O capítulo analisa em pormenor a estrutura organizacional da OMC enquanto administradora daquilo que se tornou num conjunto complexo de procedimentos institucionais, que regulam o comércio internacional, cativo doravante aos princípios neoliberais. Sujeita-se, assim, a OMC a um conjunto de interrogações críticas nomeadamente: o seu mecanismo de revisão da política comercial, examinado como um instrumento de disciplina neoliberal; o seu registo de resolução de conflitos procurando que comércio livre tenha preferência, de forma consistente, sobre a regulação ambiental e de defesa dos direitos dos trabalhadores; as suas atitudes relativamente ao trabalho na detecção de favorecimento de classes. As políticas comerciais e de crescimento da OMC podem ser responsabilizadas pela destruição ambiental produzida por níveis cada vez mais elevados de produção e de consumo. Isto acontece particularmente quando o aumento da competitividade internacional, favorecida pelo sistema de comércio liberalizado da OMC, reduz a capacidade política e económica dos estados para regular a produção a nível ambiental. Por outro lado, a OMC não tem políticas orientadas para os trabalhadores, apesar do vago compromisso de “observar” normas laborais essenciais, ou debater os direitos dos trabalhadores e as normas de emprego. Embora consistentemente relacionado com os rendimentos, o consumo e os estilos de vida, na retórica da OMC, o comércio está isolado do emprego e das condições laborais. Isto é coerente com uma perspectiva neoliberal que respeita as pessoas como consumidores, mas lhes nega os seus direitos como trabalhadores. O capítulo presta também atenção aos vários tipos de oposição à OMC, com ênfase na erupção de protestos em Seattle, em 1999. Enquanto o GATT era relativamente incontestado, a OMC, como grande proponente de ideias neoliberais, está no centro da controvérsia sobre a direcção que a globalização tomou. Conclui-se com uma avaliação global crítica da OMC.

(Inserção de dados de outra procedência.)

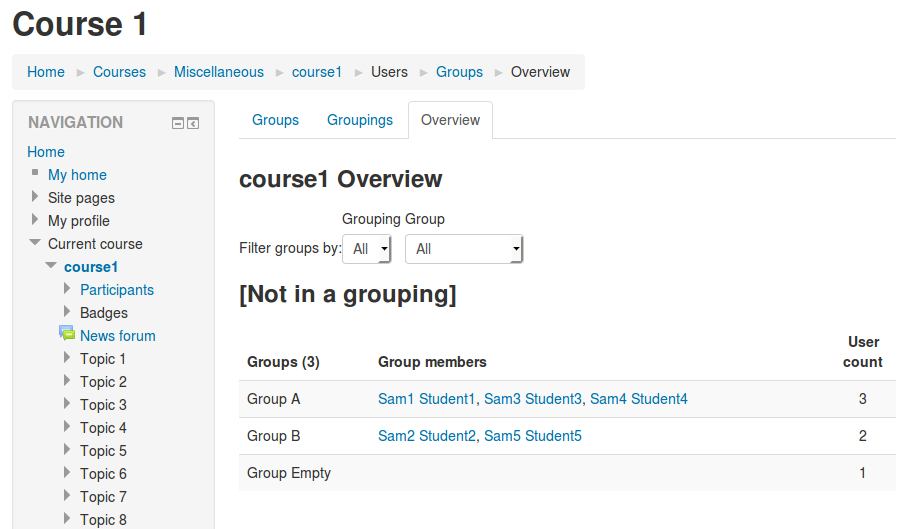Expand the My profile node
The image size is (913, 529).
(x=35, y=220)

O sexto e último capítulo revê os conceitos de hegemonia, poder e praticabilidade, com os quais se ocupou também o capítulo introdutório. Reexamina-se, de modo crítico, a expressão “Consenso de Washington”, como descrição das políticas e poderes na base das recentes tendências da governação global. Por detrás dos interesses políticos representados pelas burocracias de Washington, Peet observa um poder mais forte: o das grandes empresas, especialmente dos bancos de investimento de Nova Iorque. Conclui-se que da aliança Washington-Wall street resulta uma política económica global, levada a cabo por uma instituição de governação cada vez mais coordenada. Esta aliança estabeleceu, protegeu e reforçou um regime político neoliberal que serviu para desregular a economia mundial (em termos de intervenção dos estados nacionais), abrindo às empresas, e particularmente às norte-americanas, o caminho para o comércio de bens industrializados sem interferência e para o movimento de valores imobilizados até então pelas fronteiras nacionais. As condições de crédito do FMI e do Banco Mundial têm coincidido com os requisitos de adesão à OMC e enfraquecem insidiosamente a capacidade dos estados regularem as próprias economias, promoverem as indústrias domésticas e protegerem o interesse público de curto e longo prazo. Ao mesmo tempo, os efeitos combinados da sua promoção conjunta da liberalização comercial têm possibilitado de forma crescente aos agentes do sector privado, nomeadamente às empresas multinacionais, gozar de liberdades sem precedentes no processo de aprofundamento e expansão da globalização da economia.

 

 

NOTAS

2Peet r, et al. (2005), Unholy Trinity: the IMF, World Bank and WTO, London, Zed Books (edição portuguesa, 2007, Uma Trindade Pouco Santa: o FMI, o Banco Mundial e a OMC, Cascais, sururu).